TASK PROMPT:
Word for word, restate every line of the material.
[[ DATA EXTRACTS, beginning ]]
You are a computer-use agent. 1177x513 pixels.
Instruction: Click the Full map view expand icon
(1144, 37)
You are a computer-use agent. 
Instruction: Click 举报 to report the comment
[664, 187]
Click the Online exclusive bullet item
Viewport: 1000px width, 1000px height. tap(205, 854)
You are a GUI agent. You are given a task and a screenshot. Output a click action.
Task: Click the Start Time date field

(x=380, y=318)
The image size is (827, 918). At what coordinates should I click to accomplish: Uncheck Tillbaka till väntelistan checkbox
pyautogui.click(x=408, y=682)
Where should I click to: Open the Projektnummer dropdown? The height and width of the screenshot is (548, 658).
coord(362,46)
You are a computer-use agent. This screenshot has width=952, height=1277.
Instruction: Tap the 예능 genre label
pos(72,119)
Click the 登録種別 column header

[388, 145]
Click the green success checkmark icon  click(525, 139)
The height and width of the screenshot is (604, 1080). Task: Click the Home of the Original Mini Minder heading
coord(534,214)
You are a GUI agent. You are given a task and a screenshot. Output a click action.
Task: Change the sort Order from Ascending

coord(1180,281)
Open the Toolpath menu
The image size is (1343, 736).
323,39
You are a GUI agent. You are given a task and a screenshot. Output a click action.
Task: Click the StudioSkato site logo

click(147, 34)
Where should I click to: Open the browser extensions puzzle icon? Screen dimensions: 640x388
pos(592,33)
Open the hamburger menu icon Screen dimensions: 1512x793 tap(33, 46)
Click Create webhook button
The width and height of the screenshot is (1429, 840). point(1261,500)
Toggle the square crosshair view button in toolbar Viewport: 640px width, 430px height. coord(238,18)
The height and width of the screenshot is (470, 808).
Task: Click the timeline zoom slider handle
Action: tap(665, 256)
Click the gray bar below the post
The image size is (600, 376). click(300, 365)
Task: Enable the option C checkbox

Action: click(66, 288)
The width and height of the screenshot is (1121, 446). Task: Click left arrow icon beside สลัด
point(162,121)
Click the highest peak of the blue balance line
[[ DATA EXTRACTS, end ]]
RESULT OF THE EXERCISE:
You are a computer-use agent. 1177x513 pixels.
Instruction: Click the Full map view expand icon
(1144, 37)
You are a computer-use agent. 
Instruction: Click 举报 to report the comment
[664, 187]
Click the Online exclusive bullet item
Viewport: 1000px width, 1000px height. tap(205, 854)
You are a GUI agent. You are given a task and a screenshot. Output a click action.
Task: Click the Start Time date field

(x=380, y=318)
The image size is (827, 918). At what coordinates should I click to accomplish: Uncheck Tillbaka till väntelistan checkbox
pyautogui.click(x=408, y=682)
Where should I click to: Open the Projektnummer dropdown? The height and width of the screenshot is (548, 658).
coord(362,46)
You are a computer-use agent. This screenshot has width=952, height=1277.
Instruction: Tap the 예능 genre label
pos(72,119)
Click the 登録種別 column header

[388, 145]
Click the green success checkmark icon  click(525, 139)
The height and width of the screenshot is (604, 1080). Task: Click the Home of the Original Mini Minder heading
coord(534,214)
You are a GUI agent. You are given a task and a screenshot. Output a click action.
Task: Change the sort Order from Ascending

coord(1180,281)
Open the Toolpath menu
The image size is (1343, 736).
323,39
You are a GUI agent. You are given a task and a screenshot. Output a click action.
Task: Click the StudioSkato site logo

click(147, 34)
Where should I click to: Open the browser extensions puzzle icon? Screen dimensions: 640x388
pos(592,33)
Open the hamburger menu icon Screen dimensions: 1512x793 tap(33, 46)
Click Create webhook button
The width and height of the screenshot is (1429, 840). point(1261,500)
Toggle the square crosshair view button in toolbar Viewport: 640px width, 430px height. coord(238,18)
The height and width of the screenshot is (470, 808).
Task: Click the timeline zoom slider handle
Action: tap(665, 256)
Click the gray bar below the post
The image size is (600, 376). click(300, 365)
Task: Enable the option C checkbox

Action: click(66, 288)
The width and height of the screenshot is (1121, 446). Task: Click left arrow icon beside สลัด
point(162,121)
Click the highest peak of the blue balance line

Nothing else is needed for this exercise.